#### ABOUT THIS TASK:
Look for "computer" in the listing below. Gather each line that contains it.

#### RECORDS SUPPLIED:
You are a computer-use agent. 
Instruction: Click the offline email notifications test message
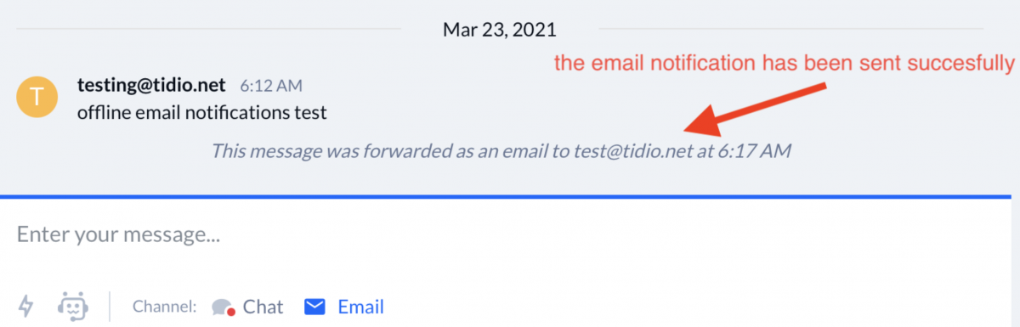(x=202, y=112)
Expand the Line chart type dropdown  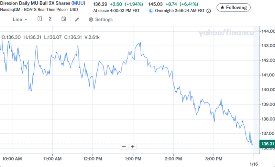tap(20, 20)
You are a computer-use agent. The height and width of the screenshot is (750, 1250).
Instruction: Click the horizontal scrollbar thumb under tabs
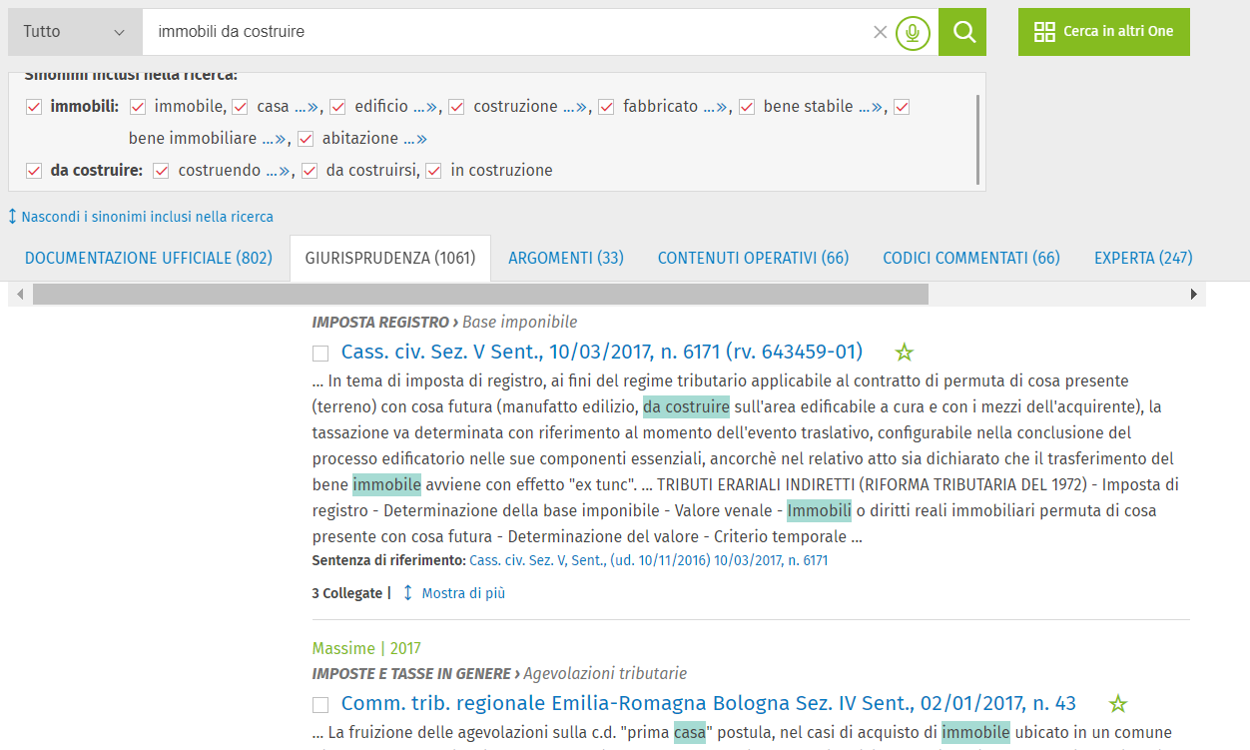pyautogui.click(x=479, y=295)
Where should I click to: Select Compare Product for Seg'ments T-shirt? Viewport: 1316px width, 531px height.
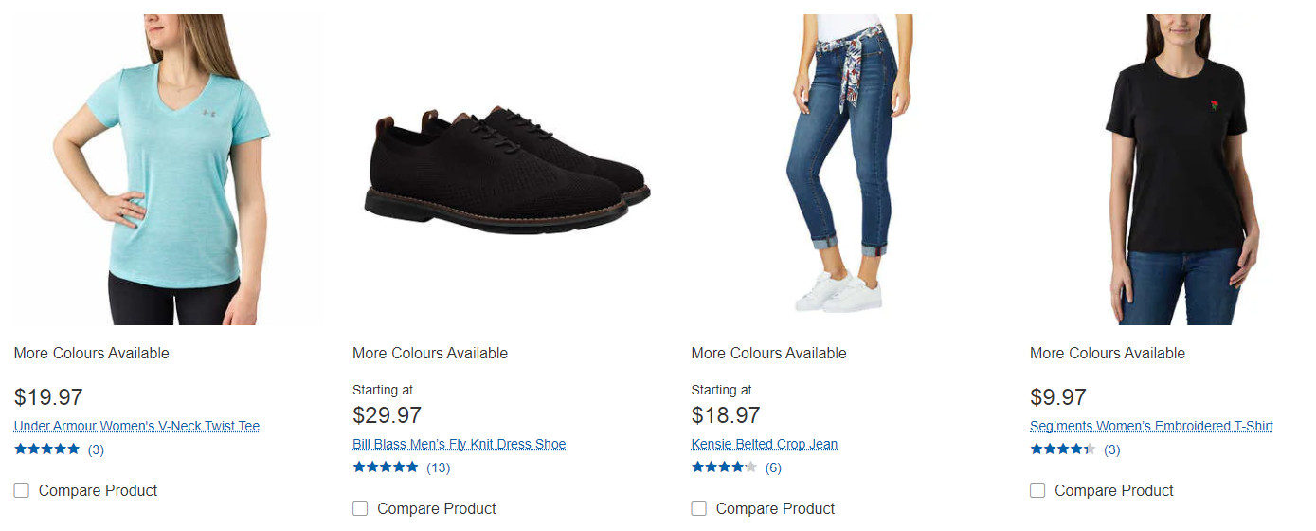[1037, 490]
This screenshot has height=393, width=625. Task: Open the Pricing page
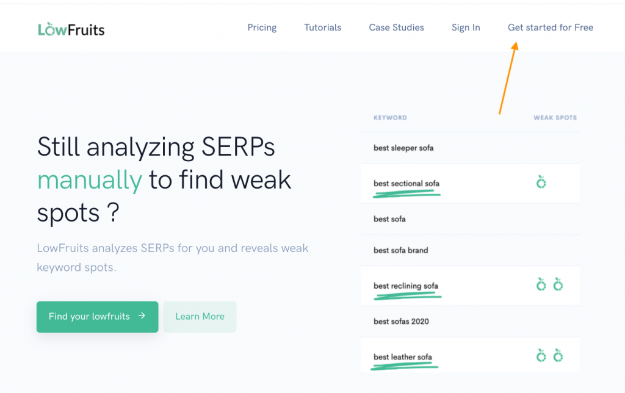pyautogui.click(x=262, y=27)
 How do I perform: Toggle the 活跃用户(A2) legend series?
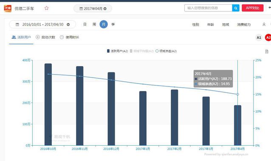117,51
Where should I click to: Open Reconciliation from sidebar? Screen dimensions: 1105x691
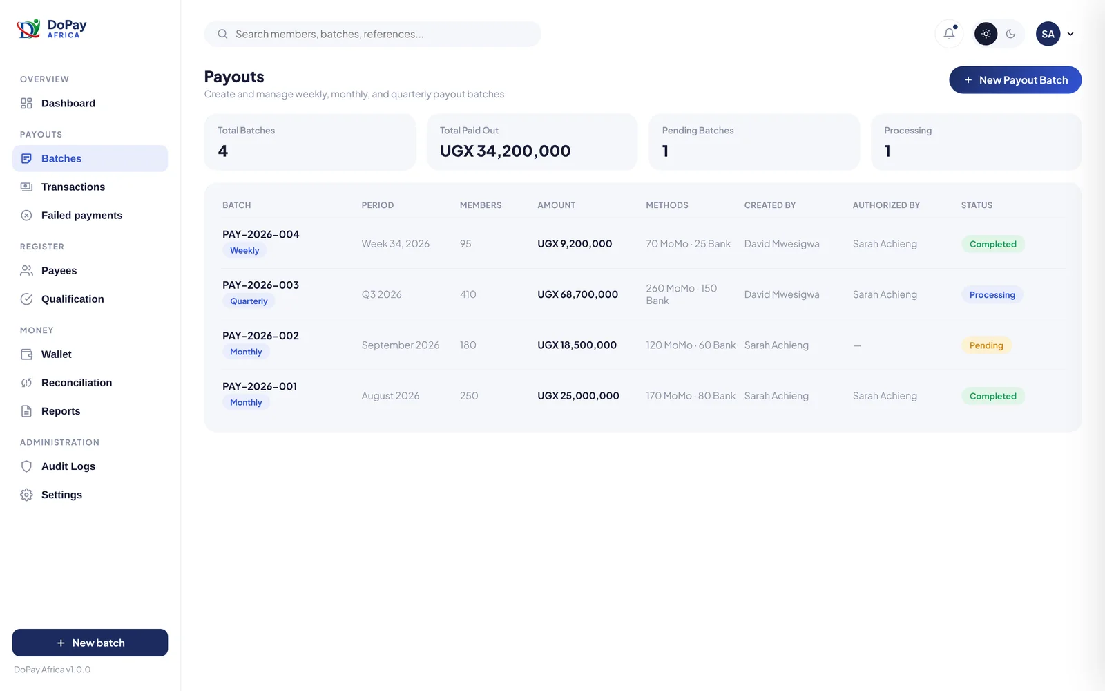coord(90,383)
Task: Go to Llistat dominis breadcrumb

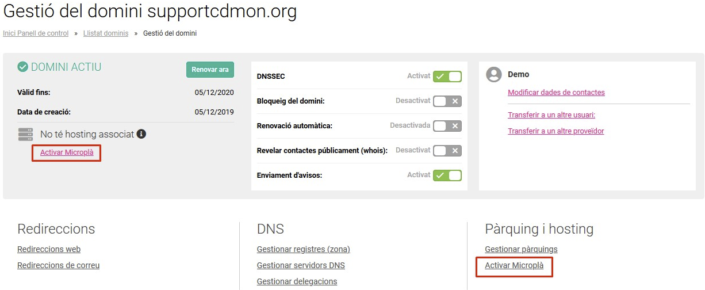Action: [106, 33]
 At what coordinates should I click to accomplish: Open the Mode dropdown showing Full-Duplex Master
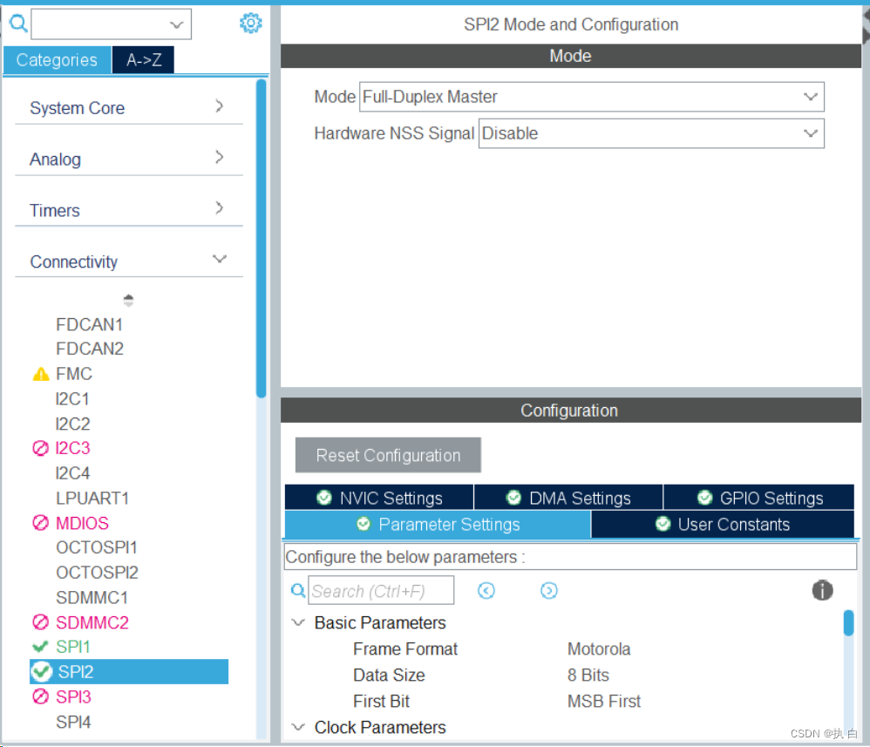click(x=811, y=97)
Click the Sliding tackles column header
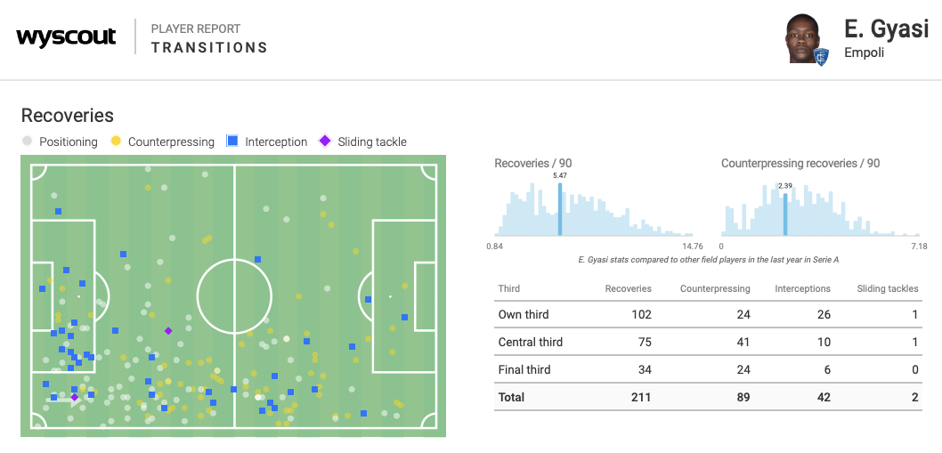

#### TASK ANSWER:
You are a computer-use agent. 
You are a computer-use agent. The height and width of the screenshot is (750, 1250).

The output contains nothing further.